[Data on words and the positions of items]
# # # # #
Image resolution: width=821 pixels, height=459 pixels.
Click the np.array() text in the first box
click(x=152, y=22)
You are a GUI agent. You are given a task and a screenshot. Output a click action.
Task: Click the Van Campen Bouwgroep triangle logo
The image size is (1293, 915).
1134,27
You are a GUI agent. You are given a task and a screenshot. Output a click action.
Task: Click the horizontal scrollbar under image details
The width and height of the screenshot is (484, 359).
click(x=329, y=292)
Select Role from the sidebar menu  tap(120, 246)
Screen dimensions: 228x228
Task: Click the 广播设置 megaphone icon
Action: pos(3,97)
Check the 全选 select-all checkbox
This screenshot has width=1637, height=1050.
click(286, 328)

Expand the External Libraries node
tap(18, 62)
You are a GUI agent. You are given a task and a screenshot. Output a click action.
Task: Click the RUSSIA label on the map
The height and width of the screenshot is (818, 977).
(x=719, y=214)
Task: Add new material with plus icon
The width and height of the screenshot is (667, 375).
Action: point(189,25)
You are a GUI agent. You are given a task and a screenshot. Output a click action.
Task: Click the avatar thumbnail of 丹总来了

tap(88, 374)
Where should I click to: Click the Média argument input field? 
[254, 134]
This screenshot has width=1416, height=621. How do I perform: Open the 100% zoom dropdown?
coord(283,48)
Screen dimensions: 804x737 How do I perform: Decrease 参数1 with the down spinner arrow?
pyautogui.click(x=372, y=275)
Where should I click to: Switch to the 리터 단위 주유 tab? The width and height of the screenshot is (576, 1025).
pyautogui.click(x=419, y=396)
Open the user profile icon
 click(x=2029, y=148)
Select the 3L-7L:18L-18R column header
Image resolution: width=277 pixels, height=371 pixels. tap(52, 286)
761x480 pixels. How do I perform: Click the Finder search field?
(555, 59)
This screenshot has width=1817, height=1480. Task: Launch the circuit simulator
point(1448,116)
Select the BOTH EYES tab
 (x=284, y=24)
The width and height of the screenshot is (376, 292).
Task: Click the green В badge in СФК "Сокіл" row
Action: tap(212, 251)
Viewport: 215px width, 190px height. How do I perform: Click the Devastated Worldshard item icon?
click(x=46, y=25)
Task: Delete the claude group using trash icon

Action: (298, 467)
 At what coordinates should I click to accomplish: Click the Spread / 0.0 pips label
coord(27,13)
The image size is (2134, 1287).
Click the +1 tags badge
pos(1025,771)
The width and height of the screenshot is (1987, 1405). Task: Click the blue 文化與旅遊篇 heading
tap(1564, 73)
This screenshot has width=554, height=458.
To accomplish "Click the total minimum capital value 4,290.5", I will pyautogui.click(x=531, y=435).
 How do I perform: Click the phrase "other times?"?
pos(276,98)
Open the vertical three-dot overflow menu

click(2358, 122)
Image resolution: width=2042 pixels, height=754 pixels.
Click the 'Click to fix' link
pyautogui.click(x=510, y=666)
# # # # #
Goal of the exercise: Could you copy the data word for word, starting at the line containing "Task: Delete the" and continuing through the end of the data?

Exercise solution:
Task: Delete the claude group using trash icon

Action: (298, 467)
 At what coordinates should I click to accomplish: Click the Spread / 0.0 pips label
coord(27,13)
The image size is (2134, 1287).
Click the +1 tags badge
pos(1025,771)
The width and height of the screenshot is (1987, 1405). Task: Click the blue 文化與旅遊篇 heading
tap(1564, 73)
This screenshot has width=554, height=458.
To accomplish "Click the total minimum capital value 4,290.5", I will pyautogui.click(x=531, y=435).
 How do I perform: Click the phrase "other times?"?
pos(276,98)
Open the vertical three-dot overflow menu

click(2358, 122)
Image resolution: width=2042 pixels, height=754 pixels.
Click the 'Click to fix' link
pyautogui.click(x=510, y=666)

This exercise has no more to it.